Requirement -> Find every line in the listing below that includes the word "output", then give only how many there are.

Records ->

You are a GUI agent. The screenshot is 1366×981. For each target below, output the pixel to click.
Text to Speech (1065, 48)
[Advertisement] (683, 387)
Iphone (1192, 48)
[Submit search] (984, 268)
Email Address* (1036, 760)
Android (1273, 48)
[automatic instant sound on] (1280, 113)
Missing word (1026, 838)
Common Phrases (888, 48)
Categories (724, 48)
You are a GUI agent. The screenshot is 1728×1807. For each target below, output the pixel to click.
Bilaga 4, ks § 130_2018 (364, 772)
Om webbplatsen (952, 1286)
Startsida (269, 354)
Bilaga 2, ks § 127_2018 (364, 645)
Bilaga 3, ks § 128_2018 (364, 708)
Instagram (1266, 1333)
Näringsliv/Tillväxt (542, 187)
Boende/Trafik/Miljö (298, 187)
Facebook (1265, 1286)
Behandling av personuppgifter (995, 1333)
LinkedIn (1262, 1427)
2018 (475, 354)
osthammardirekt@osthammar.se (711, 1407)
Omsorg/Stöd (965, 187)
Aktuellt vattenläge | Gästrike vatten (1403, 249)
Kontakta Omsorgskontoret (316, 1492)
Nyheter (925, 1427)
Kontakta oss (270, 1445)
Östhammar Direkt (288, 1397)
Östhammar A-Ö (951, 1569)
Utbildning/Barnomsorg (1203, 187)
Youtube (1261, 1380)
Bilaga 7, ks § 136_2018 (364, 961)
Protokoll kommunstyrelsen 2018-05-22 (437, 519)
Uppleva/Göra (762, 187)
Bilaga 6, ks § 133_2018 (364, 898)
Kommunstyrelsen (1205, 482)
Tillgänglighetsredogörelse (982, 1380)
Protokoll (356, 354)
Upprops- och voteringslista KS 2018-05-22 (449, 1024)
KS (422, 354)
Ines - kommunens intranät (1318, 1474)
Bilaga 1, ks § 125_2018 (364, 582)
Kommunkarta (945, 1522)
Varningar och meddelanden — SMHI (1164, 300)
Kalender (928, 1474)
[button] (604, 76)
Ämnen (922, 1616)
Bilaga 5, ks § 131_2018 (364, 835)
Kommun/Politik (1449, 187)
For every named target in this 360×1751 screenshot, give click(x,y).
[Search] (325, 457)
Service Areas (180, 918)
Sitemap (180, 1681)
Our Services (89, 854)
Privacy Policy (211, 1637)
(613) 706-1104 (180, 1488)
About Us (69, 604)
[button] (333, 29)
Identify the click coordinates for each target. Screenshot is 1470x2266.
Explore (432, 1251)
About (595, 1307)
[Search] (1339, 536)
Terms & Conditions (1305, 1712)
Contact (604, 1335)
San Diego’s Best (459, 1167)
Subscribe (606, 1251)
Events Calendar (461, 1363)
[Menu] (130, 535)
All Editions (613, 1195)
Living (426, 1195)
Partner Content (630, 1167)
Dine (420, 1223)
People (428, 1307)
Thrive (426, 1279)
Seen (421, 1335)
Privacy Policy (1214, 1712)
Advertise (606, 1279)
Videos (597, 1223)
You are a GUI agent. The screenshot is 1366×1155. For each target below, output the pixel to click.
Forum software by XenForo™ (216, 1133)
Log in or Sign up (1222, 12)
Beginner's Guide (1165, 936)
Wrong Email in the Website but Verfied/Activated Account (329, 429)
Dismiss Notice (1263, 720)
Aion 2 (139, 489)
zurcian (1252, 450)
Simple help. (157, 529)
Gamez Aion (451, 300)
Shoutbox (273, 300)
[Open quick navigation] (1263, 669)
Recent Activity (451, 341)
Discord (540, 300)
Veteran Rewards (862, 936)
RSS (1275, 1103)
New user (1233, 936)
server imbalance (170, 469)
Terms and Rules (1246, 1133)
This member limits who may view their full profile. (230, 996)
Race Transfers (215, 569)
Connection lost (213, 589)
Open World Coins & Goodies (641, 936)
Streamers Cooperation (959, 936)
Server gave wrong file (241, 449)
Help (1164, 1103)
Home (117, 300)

Written answer -> 3